Hamilton joined Mercedes from McLaren in 2013 and won six of his seven world titles at the Silver Arrows on his way to a record 103 race wins. The Italian team confirmed today confirming it was a multi-year deal.
He will replace Carlos Sainz to drive alongside Charles Leclerc who recently signed a multi-year contract extension.
Hamilton and teammate Mercedes teammate George Russell penned new deals last year through to the end of the 2025 season but the 2025 season was an option on Hamilton’s deal.
His current Mercedes two-year deal is worth a reported 50 million pounds ($106.3 million). With 24 races on the F1 calendar in 2024 that means he’ll earn around $2.2m for every race weekend.
It’s expected a Ferrari new deal would at least match that at around 25 million pounds a season or could get to as high as current F1 champion Max Verstappen’s contract. In 2022, the Dutch driver signed a new Red Bull deal worth £200m ($415m) over five years at 40m pounds a year until 2028.

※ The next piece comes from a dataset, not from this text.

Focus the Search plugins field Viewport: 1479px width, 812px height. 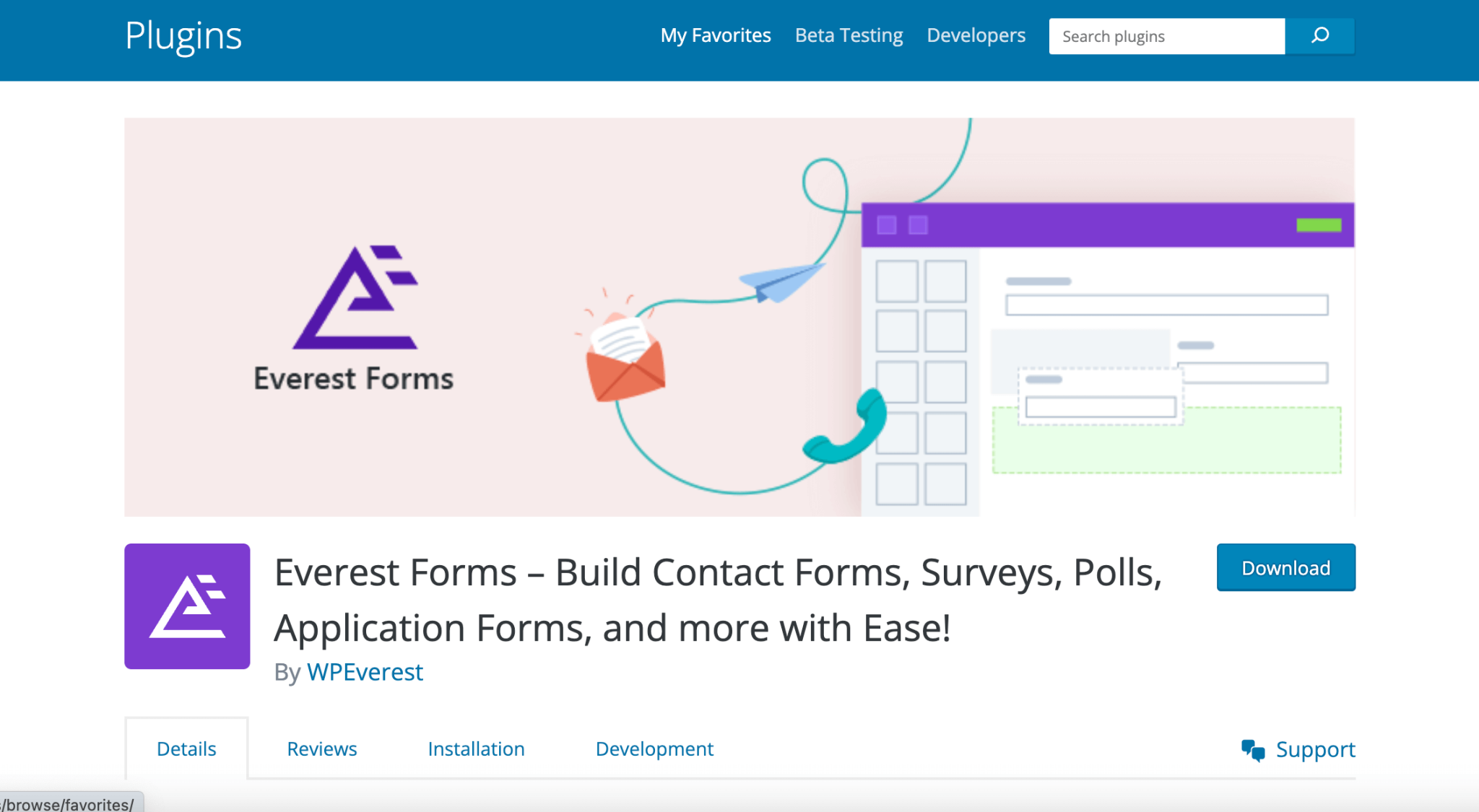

According to Forbes, Hamilton earned around US$65m ($105.97m) in 2023, including salary and endorsements and has an estimated net worth of around US$300m ($490m).

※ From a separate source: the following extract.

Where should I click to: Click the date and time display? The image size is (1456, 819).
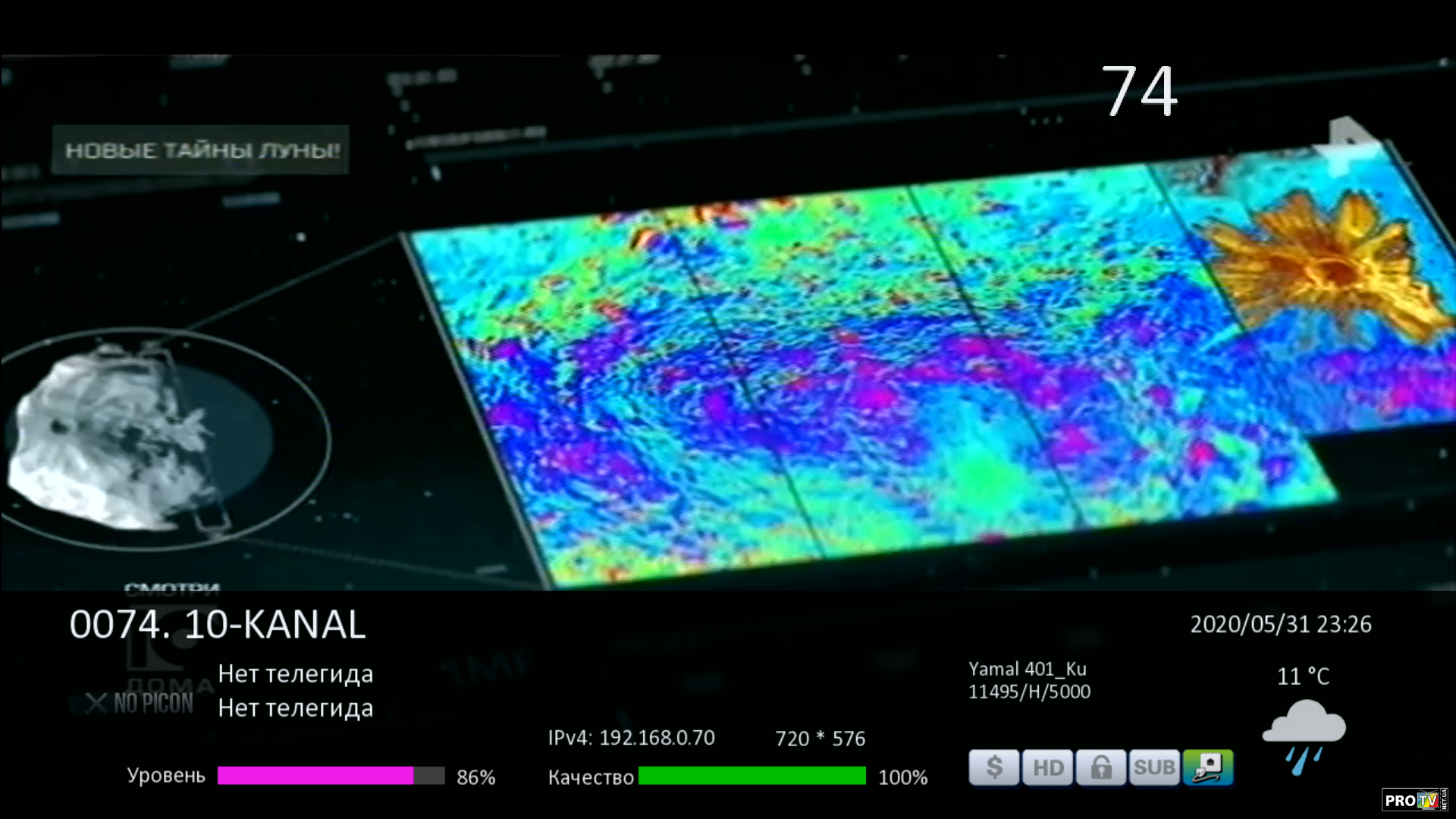[1280, 624]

After signing the new contract with Mercedes last year, Hamilton spoke of having “unfinished business” at the team and of having faith that Mercedes could get back to the front.
Hamilton won six titles with Mercedes in seven years from 2014-20 and lost the 2021 championship to Verstappen on the final lap of the last race. He has not won a race since 2021 and remains stuck on a record 103 wins.
Five years ago, Hamilton was asked if he could ever be tempted to drive for Ferrari.
“If there is a point in my life where I decide I want a change, that potentially could be an option,” he said at the time.
In late 2019, Italian newspaper La Gazzetta dello Sport reported Hamilton met with Ferrari chairman John Elkann twice that year and they discussed Hamilton potentially replacing then-driver Sebastian Vettel at Ferrari.
Hamilton was subsequently asked at the season-ending Abu Dhabi Grand Prix that year if he met Elkann.
“Naturally, everything that happens behind closed doors is always private with whoever it is you end up sitting with,” Hamilton said. “For many years, I’ve never ever sat down and considered other options, because we (Mercedes) have been driving straight ahead, on the same path. We’re still on that path, and there’s very little that’s going to shift it.”
Ferrari has not won the drivers’ championship since Kimi Raikkonen in 2007 when he beat Hamilton — who was in his debut season — by one point.
Hamilton joined Mercedes in 2013 from McLaren in what was also a surprise move at the time.
After dominating to 2020, Hamilton and Mercedes have been frustrated in the past two seasons. Mercedes won only one race in 2022 — through George Russell — when the car suffered from a bouncing effect, known in F1 as porpoising. The team admitted getting the design wrong.
Hamilton finished third overall last season but a mammoth 341 points behind Verstappen and secured only six podium finishes.
While Leclerc’s form improved with three podiums in the last four races of 2023, Hamilton finished the last three races in eighth, seventh, and ninth, respectively.
Preseason F1 testing begins on Feb. 21 in Bahrain. Bahrain also hosts the first of a record 24 races on March 2, when Verstappen starts his bid for a fourth straight world championship.